52.8 Linear Operators on Banach Spaces

  1. A function or an operator \(L\) from one linear space \(\ALPHABET V\) to another \(\ALPHABET W\) is said to linear if

    1. for all \(u, v \in \ALPHABET V\), \[ L(u + v) = L(u) + L(v). \]
    2. For all \(v \in \ALPHABET V\) and \(α \in \reals\), \[ L(α v) = α L(v). \]

    For a linear function, we often write \(Lv\) instead of \(L(v)\).

  2. Let \((\ALPHABET V, \NORM{⋅}_{\ALPHABET V})\) and \((\ALPHABET W, \NORM{⋅}_{\ALPHABET W}\) be Banach spaces. Then, \(L \colon \ALPHABET V \to \ALPHABET W\) be a linear operator. The operator-norm of \(L\) is defined as \[ \NORM{L}_{\ALPHABET V,\ALPHABET W} = \sup_{0 \neq v \in V} \frac{\NORM{L v}_W}{\NORM{v}_V}. \]

  3. The space \(\ALPHABET L(\ALPHABET V, \ALPHABET W)\) of linear operators from Banach space \(\ALPHABET V\) to Banach space \(\ALPHABET W\) is a linear space. The operator norm \(\NORM{⋅}_{\ALPHABET V,\ALPHABET W}\) is a norm on this space.

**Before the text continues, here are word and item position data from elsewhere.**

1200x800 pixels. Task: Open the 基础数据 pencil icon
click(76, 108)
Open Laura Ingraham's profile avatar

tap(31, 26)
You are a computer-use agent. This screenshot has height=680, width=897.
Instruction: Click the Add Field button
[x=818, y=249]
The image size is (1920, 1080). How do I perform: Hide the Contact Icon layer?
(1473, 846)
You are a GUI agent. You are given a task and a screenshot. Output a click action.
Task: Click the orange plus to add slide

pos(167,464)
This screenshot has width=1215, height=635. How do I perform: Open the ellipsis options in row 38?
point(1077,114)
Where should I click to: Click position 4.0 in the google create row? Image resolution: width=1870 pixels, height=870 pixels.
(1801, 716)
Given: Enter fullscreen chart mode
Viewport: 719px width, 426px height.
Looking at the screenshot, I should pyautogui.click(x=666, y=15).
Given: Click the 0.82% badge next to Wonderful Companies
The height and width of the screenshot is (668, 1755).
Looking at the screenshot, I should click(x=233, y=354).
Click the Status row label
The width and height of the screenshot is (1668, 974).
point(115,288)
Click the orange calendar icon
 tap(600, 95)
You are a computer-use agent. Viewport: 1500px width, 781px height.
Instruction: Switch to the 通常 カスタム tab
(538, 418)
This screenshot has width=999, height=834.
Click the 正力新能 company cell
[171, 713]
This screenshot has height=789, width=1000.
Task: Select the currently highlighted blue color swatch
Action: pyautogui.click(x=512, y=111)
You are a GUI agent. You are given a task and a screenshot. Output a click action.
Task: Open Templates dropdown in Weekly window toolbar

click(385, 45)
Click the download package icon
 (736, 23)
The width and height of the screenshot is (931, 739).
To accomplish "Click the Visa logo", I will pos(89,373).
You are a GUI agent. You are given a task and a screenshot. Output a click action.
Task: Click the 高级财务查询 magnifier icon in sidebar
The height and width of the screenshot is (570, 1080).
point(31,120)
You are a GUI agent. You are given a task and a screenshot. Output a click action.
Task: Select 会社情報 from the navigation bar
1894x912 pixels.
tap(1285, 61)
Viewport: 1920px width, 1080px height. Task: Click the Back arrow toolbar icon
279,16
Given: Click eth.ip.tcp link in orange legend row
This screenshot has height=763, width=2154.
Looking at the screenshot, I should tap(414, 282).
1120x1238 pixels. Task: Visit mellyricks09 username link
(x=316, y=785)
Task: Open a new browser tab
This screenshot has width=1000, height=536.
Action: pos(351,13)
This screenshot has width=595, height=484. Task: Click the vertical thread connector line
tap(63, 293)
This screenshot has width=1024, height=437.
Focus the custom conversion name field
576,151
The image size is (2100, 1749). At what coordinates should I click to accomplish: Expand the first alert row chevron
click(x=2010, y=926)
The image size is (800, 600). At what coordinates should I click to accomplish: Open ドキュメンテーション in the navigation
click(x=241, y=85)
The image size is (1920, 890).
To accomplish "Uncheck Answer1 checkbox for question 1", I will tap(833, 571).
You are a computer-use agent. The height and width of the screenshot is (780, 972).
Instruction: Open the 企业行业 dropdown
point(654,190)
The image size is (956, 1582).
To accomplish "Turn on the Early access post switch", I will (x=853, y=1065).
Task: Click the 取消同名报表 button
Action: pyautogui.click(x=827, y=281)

  4. We will use \(\ALPHABET L(\ALPHABET V)\) to denote \(\ALPHABET L(\ALPHABET V,\ALPHABET V)\) and use \(\NORM{⋅}\) to denote the operator norm \(\NORM{⋅}_{\ALPHABET V, \ALPHABET V}\).

  5. Let \(\ALPHABET V\) be a Banach space and \(L \in \ALPHABET L(V)\) such that \[ \NORM{L} < 1. \] Then, the Neumann series converges \[ \sum_{n=0}^∞ L^n = (I - L)^{-1} \] and \[ \NORM{(I - L)^{-1}} \le \frac{1}{1 - \NORM{L}}. \]

Exercises

Exercise 52.1 Let \(\ALPHABET H_0\) be a Hilbert space, \(\ALPHABET H_1\) be a Hilbert subspace of \(\ALPHABET H_0\), and \(\ALPHABET H_2\) be a Hilbert subspace of \(\ALPHABET H_1\). Let \(x,y,z \in \ALPHABET H\) be such that \[ y = \LEXP[ x \mid \ALPHABET H_1 ] \quad\text{and}\quad z = \LEXP[ y \mid \ALPHABET H_2 ] \] Show that \[ z = \LEXP[ x \mid \ALPHABET H_2]. \]

Notes

The material presented in this section is standard. The order of presentation and the examples are adapted from Caines (2018).